[Goal of the exercise]
Render the records as a numbered list, starting at the line that contains "Locate an element" and ending at the line that contains "enter-callout: ENTER at close @ .6751 is". Skip blank lines and leave the pictures out.

(Exercise input)

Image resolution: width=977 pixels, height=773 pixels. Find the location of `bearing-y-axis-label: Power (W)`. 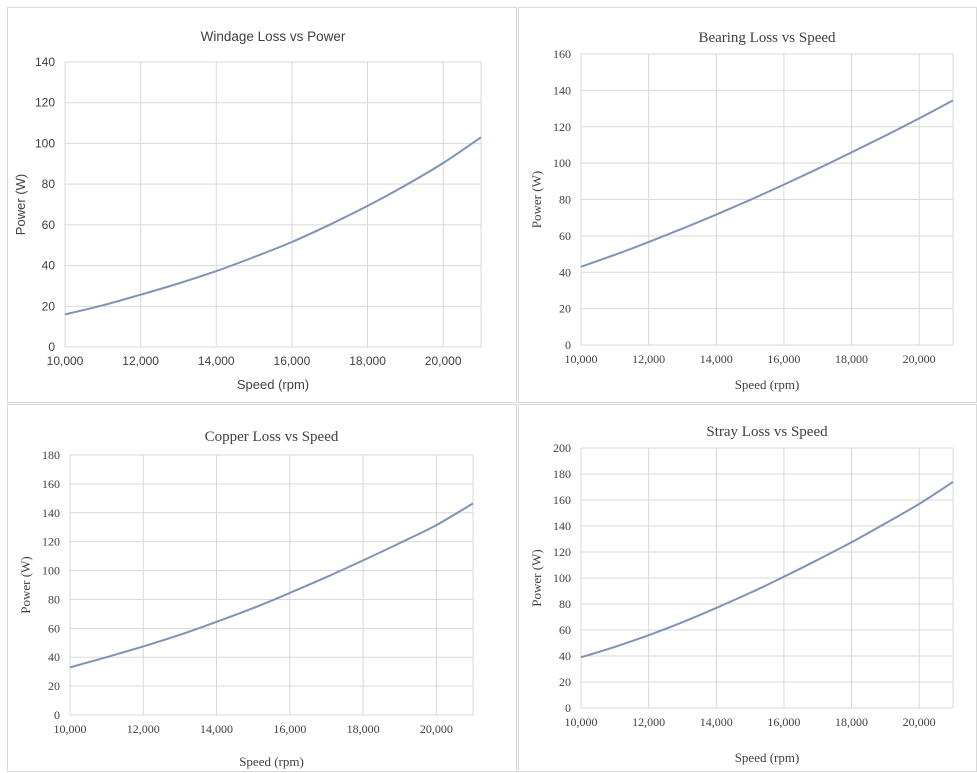

bearing-y-axis-label: Power (W) is located at coordinates (536, 200).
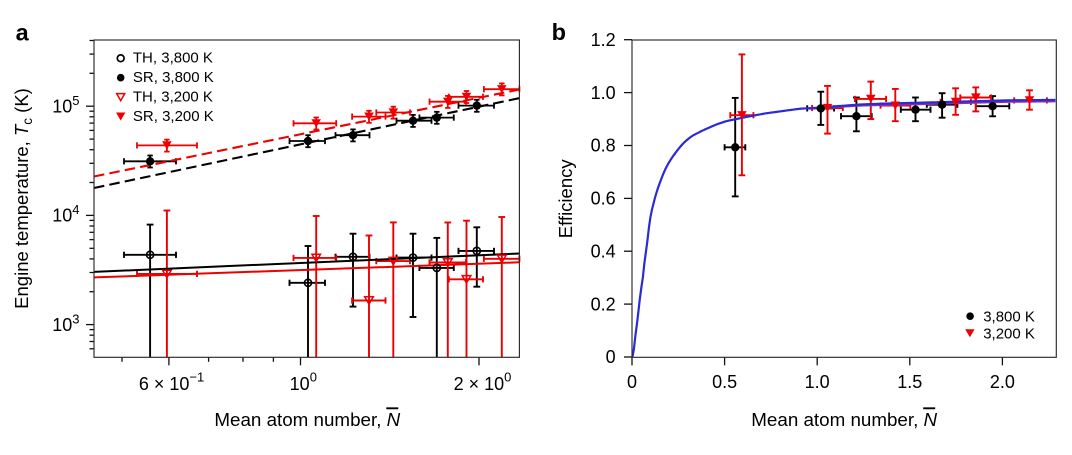  Describe the element at coordinates (23, 33) in the screenshot. I see `svg-text: a` at that location.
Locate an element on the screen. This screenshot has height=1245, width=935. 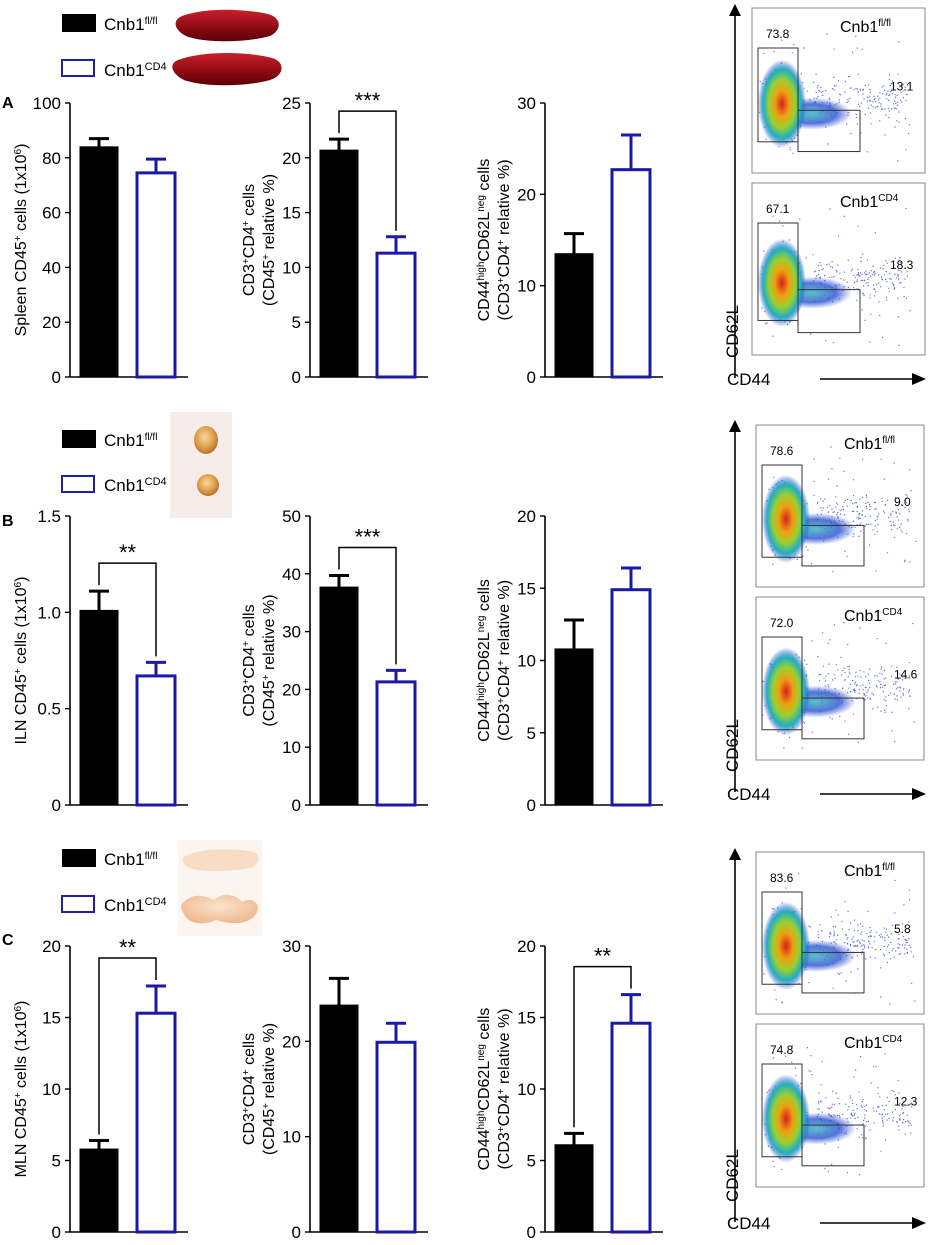
gate-left-percent: 83.6 is located at coordinates (782, 878).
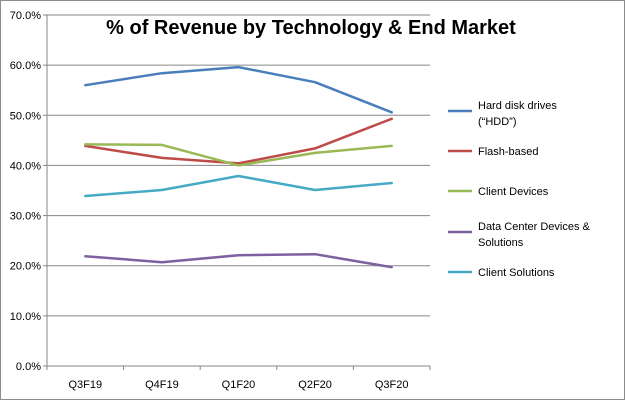 The height and width of the screenshot is (400, 625). Describe the element at coordinates (28, 367) in the screenshot. I see `y-tick-label: 0.0%` at that location.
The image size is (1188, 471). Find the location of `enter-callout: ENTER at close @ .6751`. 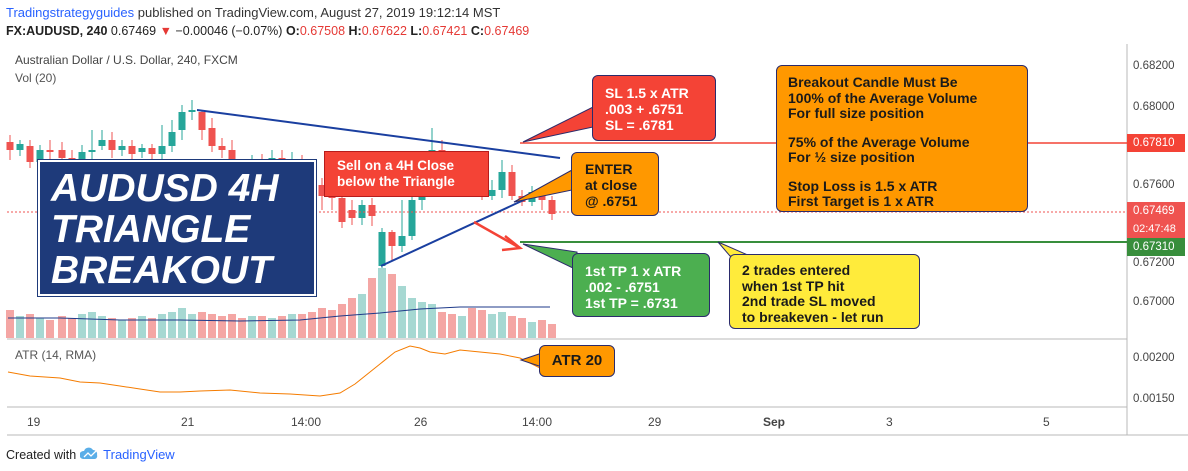

enter-callout: ENTER at close @ .6751 is located at coordinates (615, 184).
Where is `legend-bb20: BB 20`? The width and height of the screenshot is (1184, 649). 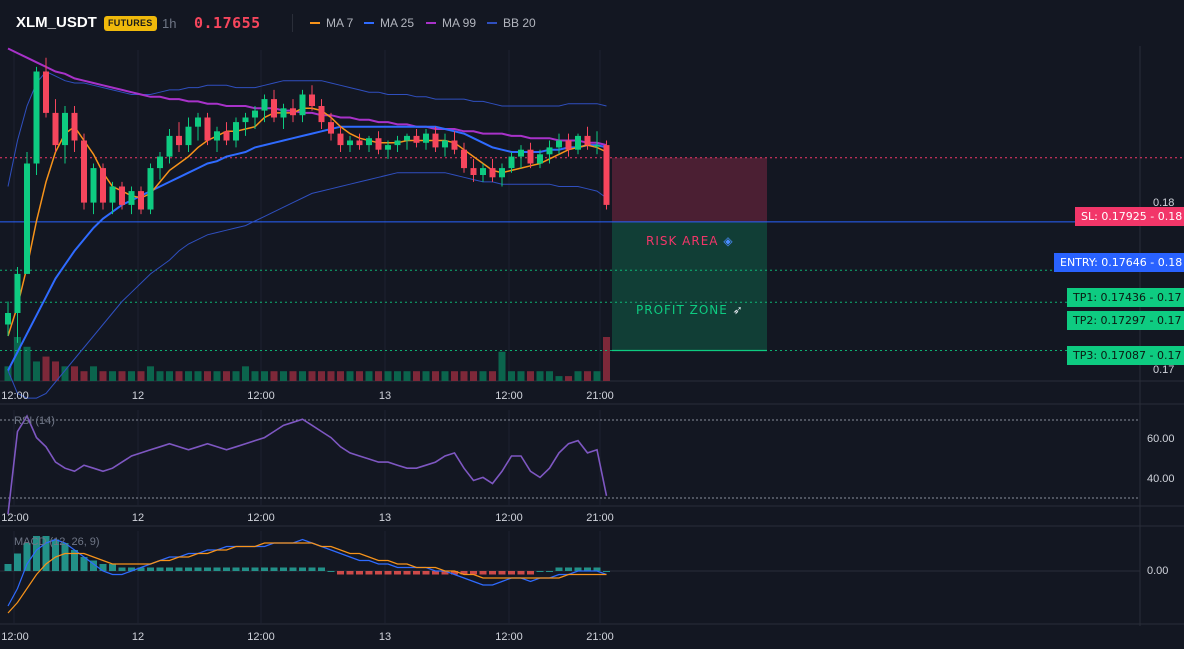 legend-bb20: BB 20 is located at coordinates (512, 23).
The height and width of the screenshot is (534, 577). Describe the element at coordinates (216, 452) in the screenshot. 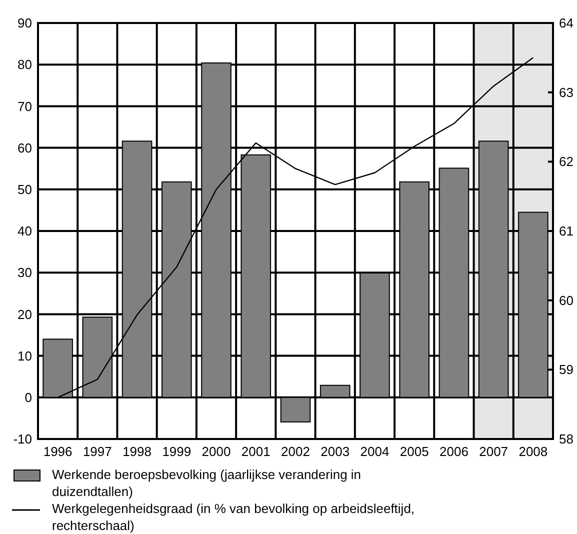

(End Exercise input)

[Answer]
1. Locate an element on the screen. This screenshot has height=1245, width=935. 
2. gate-left-percent: 83.6 is located at coordinates (782, 878).
3.  The height and width of the screenshot is (400, 625). Describe the element at coordinates (28, 367) in the screenshot. I see `y-tick-label: 0.0%` at that location.
4. The image size is (1188, 471). Find the location of `enter-callout: ENTER at close @ .6751`. 
5. enter-callout: ENTER at close @ .6751 is located at coordinates (615, 184).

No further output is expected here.